DISCLAIMER:
INFORMED CONSENT FOR COVID-19 DIAGNOSTIC TESTING
1. Authorization and Consent for Covid-19 Diagnostic Testing:
I understand that falsifying information on this form is criminal offence. I voluntarily consent and authorize our National Covid Prevention and our supporting clinical laboratory to conduct collection, testing, and analysis for the purposes of a COVID-19 diagnostic test. I acknowledge and understand that my COVID-19 diagnostic test will require the collection of an appropriate sample by my healthcare provider through a nasopharyngeal swab, oral swab, or other recommended collection procedures. I understand that there are risks and benefits associated with undergoing a diagnostic test for COVID-19 and there may be a potential for false positive or false negative test results. I assume complete and full responsibility to take appropriate action with regards to my test results. Should I have questions or concerns regarding my results, or a worsening of my condition, I shall promptly seek advice and treatment from my Primary Care Provider (PCP) or, a health care provider.
2. Patient Rights and Privacy Practices
Disclosure to Government Authorities: I acknowledge and agree that our supporting clinical laboratory may disclose my test results and associated information to appropriate county, state, or other governmental and regulatory entities as may be permitted by law.
3. Release
To the fullest extent permitted by law, I hereby release, discharge and hold harmless, supporting clinical laboratory, including, without limitation, any of its respective officers, directors, employees, representatives and agents from any and all claims, liability, and damages, of whatever kind or nature, arising out of or in connection with any act or omission relating to my COVID-19 diagnostic test or the disclosure of my COVID-19 test results.
By selecting the ACKNOWLEDGEMENT during the registration process for COVID-19 Diagnostic Testing at our supporting clinical laboratory, I acknowledge and agree that I have read, understand, and agreed to the statements contained within this form. I have been informed about the purpose of the COVID-19 diagnostic test, procedures to be performed, potential risks and benefits, and associated costs. I have been provided an opportunity to ask questions before proceeding with a COVID-19 diagnostic test and I understand that if I do not wish to continue with the collection, testing, or analysis of a COVID-19 diagnostic test, I may decline to receive continued services. I have read the contents of this form in its entirety and voluntarily consent to undergo diagnostic testing for COVID-19
Medical insurance coverage
4. Insured Patients
If it is found that you have medical insurance and you select “NO Insurance” you will be held liable for payment.
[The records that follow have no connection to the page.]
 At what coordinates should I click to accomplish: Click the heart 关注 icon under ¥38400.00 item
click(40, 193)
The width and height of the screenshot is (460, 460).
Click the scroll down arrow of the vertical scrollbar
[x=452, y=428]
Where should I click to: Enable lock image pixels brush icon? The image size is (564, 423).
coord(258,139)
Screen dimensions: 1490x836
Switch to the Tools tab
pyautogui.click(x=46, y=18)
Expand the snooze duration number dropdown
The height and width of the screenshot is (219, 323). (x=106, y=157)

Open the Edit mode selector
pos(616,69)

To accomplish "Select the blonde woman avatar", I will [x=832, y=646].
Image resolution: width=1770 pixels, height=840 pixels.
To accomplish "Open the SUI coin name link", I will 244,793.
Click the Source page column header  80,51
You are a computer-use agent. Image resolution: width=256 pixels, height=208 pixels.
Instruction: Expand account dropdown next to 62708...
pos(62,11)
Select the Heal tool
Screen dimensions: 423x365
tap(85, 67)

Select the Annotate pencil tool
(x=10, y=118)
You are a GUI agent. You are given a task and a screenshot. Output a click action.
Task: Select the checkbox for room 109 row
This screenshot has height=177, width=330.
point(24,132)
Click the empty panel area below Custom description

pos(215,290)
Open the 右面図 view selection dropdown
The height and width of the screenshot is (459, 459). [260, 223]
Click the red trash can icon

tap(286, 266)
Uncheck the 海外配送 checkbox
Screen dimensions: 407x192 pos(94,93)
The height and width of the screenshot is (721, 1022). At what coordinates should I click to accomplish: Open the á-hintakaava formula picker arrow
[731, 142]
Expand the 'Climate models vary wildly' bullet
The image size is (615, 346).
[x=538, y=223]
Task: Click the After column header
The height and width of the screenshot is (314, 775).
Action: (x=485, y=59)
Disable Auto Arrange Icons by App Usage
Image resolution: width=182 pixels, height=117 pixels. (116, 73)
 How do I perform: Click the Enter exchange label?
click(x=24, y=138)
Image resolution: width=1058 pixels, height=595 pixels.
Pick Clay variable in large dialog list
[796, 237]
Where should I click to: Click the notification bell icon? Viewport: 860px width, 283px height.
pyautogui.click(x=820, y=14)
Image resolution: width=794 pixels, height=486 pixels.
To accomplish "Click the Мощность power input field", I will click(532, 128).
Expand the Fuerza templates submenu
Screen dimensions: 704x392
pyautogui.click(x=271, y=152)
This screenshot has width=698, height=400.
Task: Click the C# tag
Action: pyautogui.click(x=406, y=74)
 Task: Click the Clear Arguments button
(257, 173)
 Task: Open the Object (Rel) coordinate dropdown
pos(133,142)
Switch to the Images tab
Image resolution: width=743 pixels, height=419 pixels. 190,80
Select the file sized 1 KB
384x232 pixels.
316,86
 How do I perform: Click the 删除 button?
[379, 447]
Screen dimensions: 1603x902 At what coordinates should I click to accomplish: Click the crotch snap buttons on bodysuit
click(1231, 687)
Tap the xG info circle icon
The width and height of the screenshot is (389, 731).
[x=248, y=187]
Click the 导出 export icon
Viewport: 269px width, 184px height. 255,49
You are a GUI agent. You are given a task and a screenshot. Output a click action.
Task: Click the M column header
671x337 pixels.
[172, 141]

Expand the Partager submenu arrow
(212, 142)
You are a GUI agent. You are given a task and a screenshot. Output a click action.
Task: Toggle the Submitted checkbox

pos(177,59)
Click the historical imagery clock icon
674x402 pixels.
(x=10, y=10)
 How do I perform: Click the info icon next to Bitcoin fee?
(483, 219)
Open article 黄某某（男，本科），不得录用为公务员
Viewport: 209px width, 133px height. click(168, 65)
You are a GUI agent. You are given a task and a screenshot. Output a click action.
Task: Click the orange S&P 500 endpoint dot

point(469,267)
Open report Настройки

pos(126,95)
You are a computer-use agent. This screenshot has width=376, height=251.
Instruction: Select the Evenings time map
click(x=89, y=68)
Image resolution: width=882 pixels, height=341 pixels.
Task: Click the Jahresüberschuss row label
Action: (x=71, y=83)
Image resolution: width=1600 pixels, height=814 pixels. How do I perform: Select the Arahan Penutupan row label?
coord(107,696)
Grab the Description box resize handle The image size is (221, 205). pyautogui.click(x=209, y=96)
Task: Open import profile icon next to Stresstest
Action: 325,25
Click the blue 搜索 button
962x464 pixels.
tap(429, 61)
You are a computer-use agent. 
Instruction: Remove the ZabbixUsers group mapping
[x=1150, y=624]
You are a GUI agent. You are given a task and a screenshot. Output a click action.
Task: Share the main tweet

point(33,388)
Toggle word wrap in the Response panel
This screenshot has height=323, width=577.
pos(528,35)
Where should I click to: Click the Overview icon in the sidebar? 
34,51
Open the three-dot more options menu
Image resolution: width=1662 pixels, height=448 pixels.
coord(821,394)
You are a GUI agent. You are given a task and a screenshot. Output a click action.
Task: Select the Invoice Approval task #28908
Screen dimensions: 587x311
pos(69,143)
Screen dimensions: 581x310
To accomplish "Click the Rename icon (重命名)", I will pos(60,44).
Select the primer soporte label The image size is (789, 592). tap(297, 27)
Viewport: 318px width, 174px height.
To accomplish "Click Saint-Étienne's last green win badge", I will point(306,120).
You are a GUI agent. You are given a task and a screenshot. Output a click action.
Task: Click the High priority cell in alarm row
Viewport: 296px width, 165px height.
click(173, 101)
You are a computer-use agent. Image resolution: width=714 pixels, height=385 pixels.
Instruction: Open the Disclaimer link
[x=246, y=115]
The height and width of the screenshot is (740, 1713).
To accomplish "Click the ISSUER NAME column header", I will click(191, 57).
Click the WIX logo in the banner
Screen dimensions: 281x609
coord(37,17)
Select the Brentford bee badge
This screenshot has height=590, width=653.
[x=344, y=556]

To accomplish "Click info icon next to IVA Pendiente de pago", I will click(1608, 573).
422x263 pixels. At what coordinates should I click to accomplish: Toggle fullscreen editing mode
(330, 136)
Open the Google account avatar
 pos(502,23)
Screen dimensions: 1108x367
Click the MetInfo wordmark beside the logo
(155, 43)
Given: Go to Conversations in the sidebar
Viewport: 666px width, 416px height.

I hereby waive my rights regarding protected health information under HIPAA, to the extent necessary to complete the Testing and to allow Company to provide the results (whether positive or negative) of Testing to (1) the organization which has arranged for the testing, and (2) local and state public health authorities (which may result in further direct communication from those entities to me for further follow-up and contact tracing). Protected health information will not be reused or disclosed by Company to any person or entity other than above, except as required by law.
By signing below, I am agreeing to voluntarily testing. In signing this agreement, I acknowledge and represent that I have read it, understand,and sign it voluntarily.